As I approach this Father’s Day with the task of pondering what it means for me, I can’t help but realise the cost of being a father.  The hours in each day I need to be focussed on the needs of my children – getting them up and ready for school, taking them to school, helping with homework, bath-time, stories, weekend fun-times and activities… not to mention guiding them through their emotional and spiritual growth, and dealing with, well, life!  The list just goes on.  Being a father costs me. It costs me time, money, my own interests, my own needs.

Being a solo dad, my social life has been hammered, and to maintain any level of a healthy social network seems to take extraordinary effort, and I am only just beginning to rebuild it.  But that’s the least of my worries!  Being a dad, I get wrestled in bed on Sunday mornings, interrupted to mediate on squabbles, I spend an hour “encouraging” my boys to eat a dinner that should have taken fifteen minutes to eat… I spend ages filing school certificates, awards, artwork, and photographs – when I could be having me-time.  And when I am shattered and exhausted, my eldest son still insists I lie next to him and read before he goes to bed, simply because he loves the closeness, and lying next to his daddy with his eyes shut, his arm around my chest, just listening.  Father and son time.

A father’s heart doesn’t keep a record of the cost and sacrifices made for his children.  It doesn’t ask, “Why should I make a sacrifice?, rather it asks, “Why wouldn’t I make a sacrifice?”. The question was once asked to a crowd, “Which of you, if his son asks for bread, will give him a stone? Or if he asks for a fish, will give him a snake?” It is, of course, a rhetorical question. But without necessarily expressing their needs, my sons ask for my total and complete love, and my constant sacrifice. But is this a cost for me?  If I am honest, I am well aware of the cost to me of raising children. I share this with every parent.  The revelation of being a father is realising just how much of myself I can give up,

I can sacrifice, and yet consider myself infinitely richer as a consequence.  I don’t measure the cost, rather I delight in the rewards of investing in my children as best I can.  The intangible treasure that is your own child’s arm around you, the insistence on a kiss and a cuddle before lights are turned out at bedtime, the joy on their faces when they come home and see you waiting for them, or the simple act of them snuggling in close when sitting together watching a movie.

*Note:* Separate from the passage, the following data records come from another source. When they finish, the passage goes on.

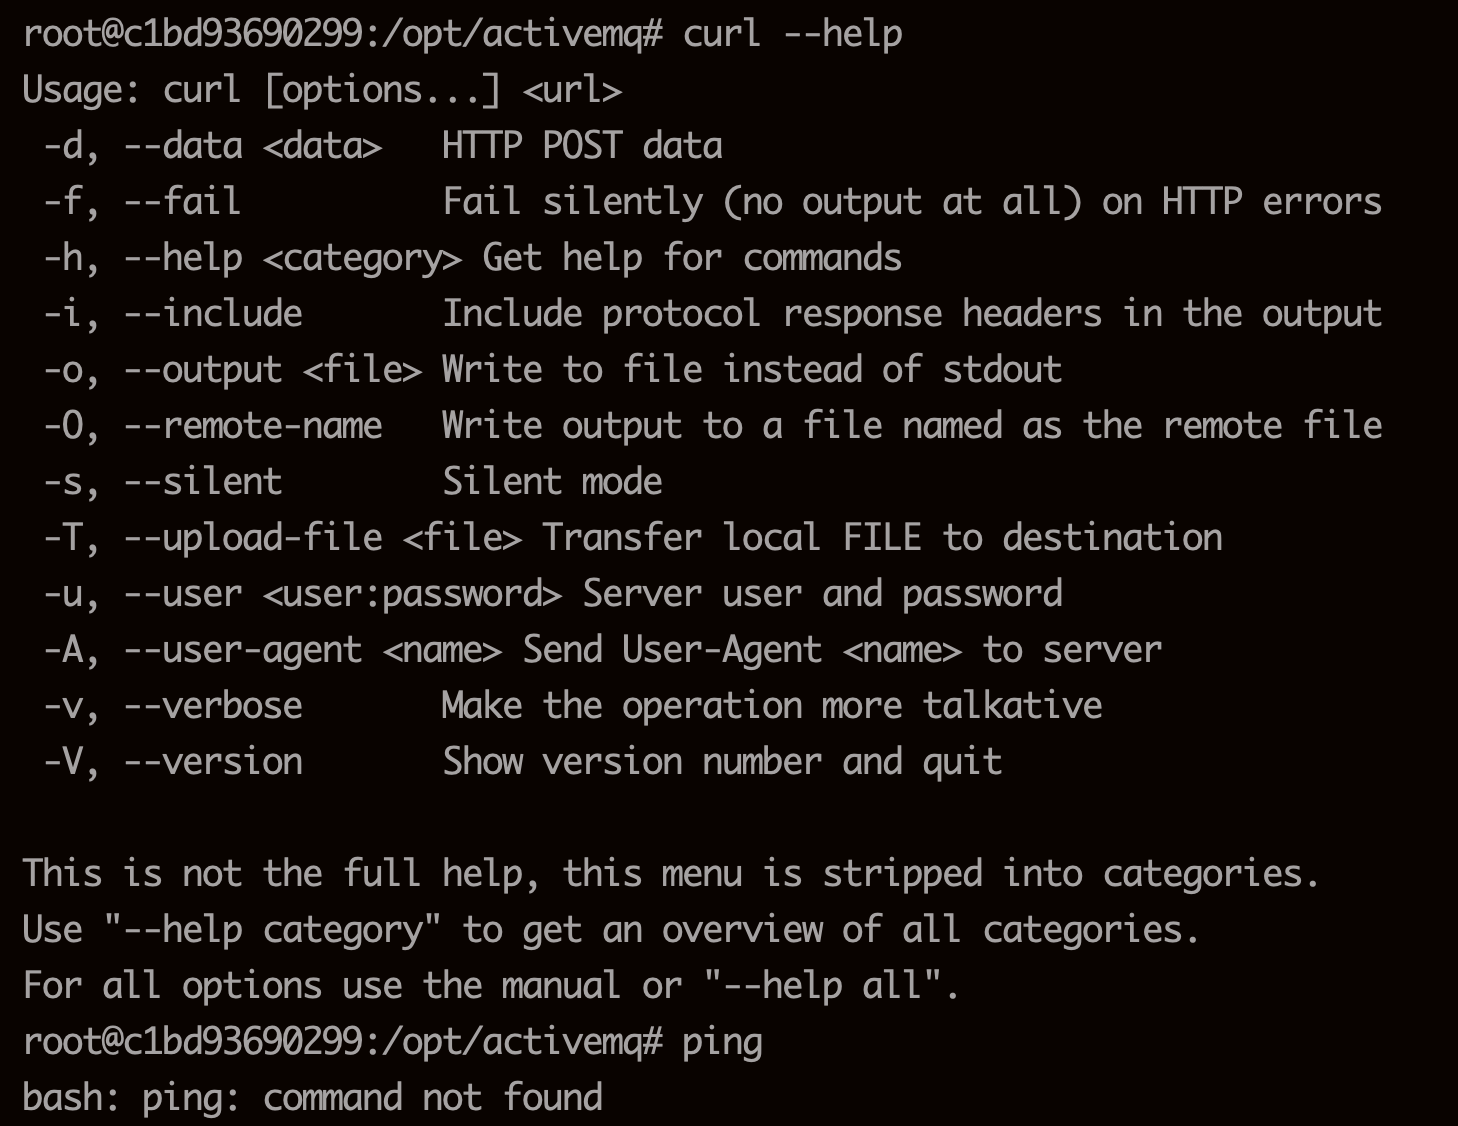Viewport: 1458px width, 1126px height.
Task: Click the "--data" option text
Action: click(x=182, y=146)
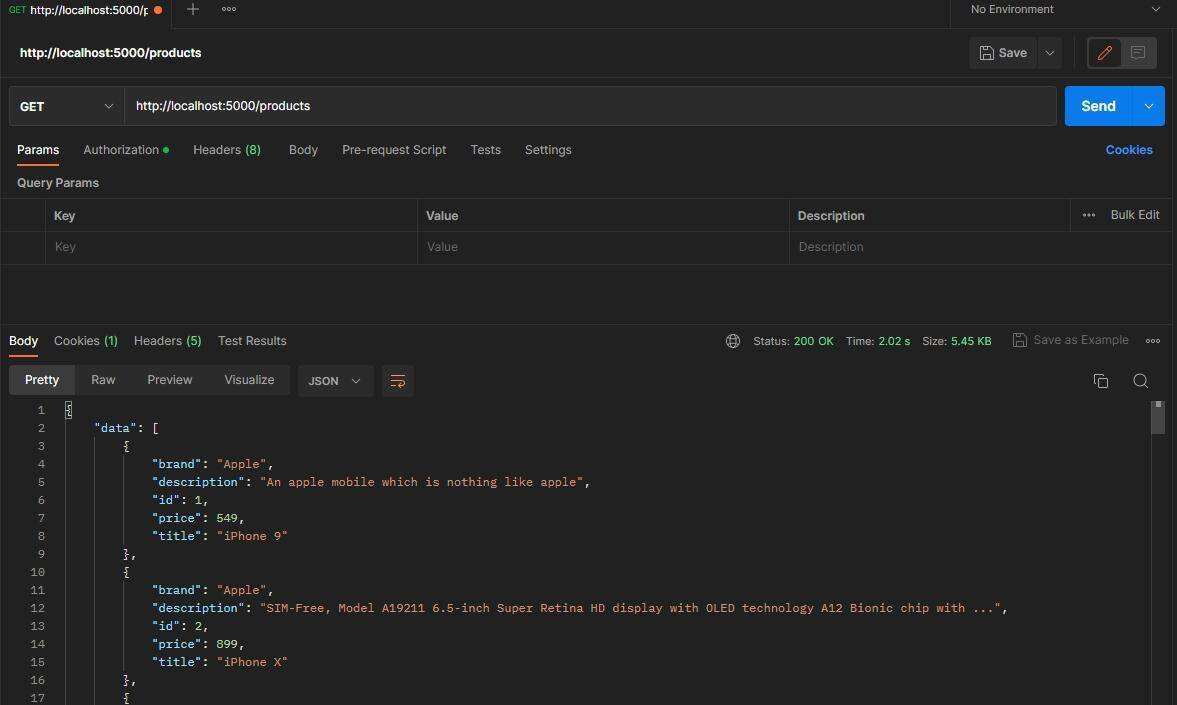1177x705 pixels.
Task: Open the JSON format dropdown
Action: [x=335, y=381]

Thinking about this Father’s Day, for the first time, I get it! I get Father’s Day.  I know why it means something to me as a father. It’s not about any gift I might receive, or if my boys realise the significance of the day (which they won’t, being too young), and I feel no regret or sadness at no longer having a wife to give me a card and a kiss, and to spend the day with. My gift is the pure delight my boys instil in me whenever I think of them, the random times they will simply declare, “I love you Daddy”, even in public.  There won’t be any special family day out, no great fuss, just a quiet day. I will do something with my boys, take them to the park, go cycling somewhere, maybe take them out for lunch to a place of their choice. It won’t be a day of doing what I want… because where is the joy and the pleasure in that for my boys? No, Father’s Day for me will be a normal day – doing what needs to be done, but making sure that Harrison’s and Levi’s needs are met throughout the day.  Because they are my children, and it’s the only way I can imagine being a father to them.

For me, whatever cost I have borne as a father, it is amply rewarded in this, “Daddy, I have your love, and you have my love.” (Levi, aged four). I wish all fathers a Father’s Day where you might find time to reflect not on the sacrifices you have made, willingly or otherwise, but on what you mean to your children.  I hope you can all find immense satisfaction in the immeasurable gift they are to you, and that we would all see our children as a gift beyond compare.